Получив двухтомник прокуренных бумаг, я прочитал все. Известные мне документы - по «диагонали», новые – более тщательно. Каждый последующий лист дела оставлял всё меньше шансов. Разочарованный, обречённо дочитываю второй том, который завершало несколько рапортов, по числу участников воинской траурной команды, сопровождавшей гроб с умершим в Ростов-на-Дону. Только один из рукописных листочков подавал надежду: «из самолёта труп перевезли в морг для вскрытия». 

Утомлённый мной следователь получил от военного прокурора Тюменского гарнизона приказ на командировку и указание «лично проверить информацию, относящуюся к повторному вскрытию, произвести выемку (изъятие) соответствующих документов, допросить всех лиц, имевших к этому какое-либо отношение, в том числе передопросить родственников».  Войдя в исследовательский раж, я не стеснялся «давить» на следователя или обращаться к его начальству. 
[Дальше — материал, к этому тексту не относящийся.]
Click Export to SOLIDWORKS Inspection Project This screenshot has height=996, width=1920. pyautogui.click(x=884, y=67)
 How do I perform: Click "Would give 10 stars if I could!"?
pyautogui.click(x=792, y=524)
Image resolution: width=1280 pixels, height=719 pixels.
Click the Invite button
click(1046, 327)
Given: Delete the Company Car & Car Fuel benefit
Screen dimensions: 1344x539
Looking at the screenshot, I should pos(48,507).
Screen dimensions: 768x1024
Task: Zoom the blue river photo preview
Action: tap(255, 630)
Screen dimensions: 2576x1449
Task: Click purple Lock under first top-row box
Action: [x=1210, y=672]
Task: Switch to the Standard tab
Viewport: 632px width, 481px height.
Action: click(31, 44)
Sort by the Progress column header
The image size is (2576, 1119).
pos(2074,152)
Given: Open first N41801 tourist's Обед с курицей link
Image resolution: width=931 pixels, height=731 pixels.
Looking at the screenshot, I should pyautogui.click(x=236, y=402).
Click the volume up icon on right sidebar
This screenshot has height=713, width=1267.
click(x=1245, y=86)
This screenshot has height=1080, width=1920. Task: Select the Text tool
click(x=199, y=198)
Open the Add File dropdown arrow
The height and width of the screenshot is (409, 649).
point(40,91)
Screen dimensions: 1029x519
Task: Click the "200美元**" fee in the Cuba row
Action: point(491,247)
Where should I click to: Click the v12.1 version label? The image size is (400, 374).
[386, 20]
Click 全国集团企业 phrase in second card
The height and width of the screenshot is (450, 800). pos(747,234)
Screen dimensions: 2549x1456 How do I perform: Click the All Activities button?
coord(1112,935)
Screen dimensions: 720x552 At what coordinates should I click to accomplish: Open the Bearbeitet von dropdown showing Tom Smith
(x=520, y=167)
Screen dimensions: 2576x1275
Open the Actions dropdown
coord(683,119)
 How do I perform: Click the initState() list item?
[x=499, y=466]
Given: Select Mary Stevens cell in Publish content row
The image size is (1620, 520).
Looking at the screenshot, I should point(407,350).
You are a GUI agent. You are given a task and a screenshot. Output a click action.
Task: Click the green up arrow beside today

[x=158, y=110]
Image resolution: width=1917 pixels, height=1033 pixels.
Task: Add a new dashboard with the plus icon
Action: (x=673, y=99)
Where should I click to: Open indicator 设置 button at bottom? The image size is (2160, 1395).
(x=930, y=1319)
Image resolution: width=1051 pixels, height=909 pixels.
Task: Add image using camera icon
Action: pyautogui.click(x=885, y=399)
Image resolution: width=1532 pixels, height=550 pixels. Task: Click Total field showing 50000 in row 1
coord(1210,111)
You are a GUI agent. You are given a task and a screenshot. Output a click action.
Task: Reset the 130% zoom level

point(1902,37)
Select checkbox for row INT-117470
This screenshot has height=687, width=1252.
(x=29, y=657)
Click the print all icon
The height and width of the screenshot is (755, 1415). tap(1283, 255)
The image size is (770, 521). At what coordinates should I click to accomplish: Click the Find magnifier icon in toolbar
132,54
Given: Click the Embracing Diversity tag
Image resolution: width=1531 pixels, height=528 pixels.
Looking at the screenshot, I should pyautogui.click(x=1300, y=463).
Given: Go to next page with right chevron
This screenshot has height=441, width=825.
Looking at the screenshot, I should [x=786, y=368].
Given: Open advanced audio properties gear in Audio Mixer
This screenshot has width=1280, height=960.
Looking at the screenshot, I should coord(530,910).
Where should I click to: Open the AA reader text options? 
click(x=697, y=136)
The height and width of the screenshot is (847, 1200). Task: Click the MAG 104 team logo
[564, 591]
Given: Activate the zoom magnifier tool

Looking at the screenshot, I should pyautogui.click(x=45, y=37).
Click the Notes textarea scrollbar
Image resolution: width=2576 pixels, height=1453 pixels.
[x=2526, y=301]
Через месяц получил 3-й том материалов проверки, расставивший все точки над «i». Оказывается, родственники за свои деньги уговорили на повторное вскрытие морговских экспертов, которые догадались взять трупный материал на полноценное лабораторное  исследование. Судебные химики обнаружили наркотическое вещество в смертельной концентрации. Оснащённость лаборатории газовым хроматографом и обнаружение наркотиков по тем временам были редкостью.  В других бюро, ещё только добивавшихся дорогостоящего оборудования, исследование было допотопным и громоздким, с малой качественной достоверностью и количественной чувствительностью. Это сейчас лабораторное исследование на наркотики  поставлено на конвейерный поток во всех региональных бюро судебно-медицинской экспертизы и наркологических диспансерах. 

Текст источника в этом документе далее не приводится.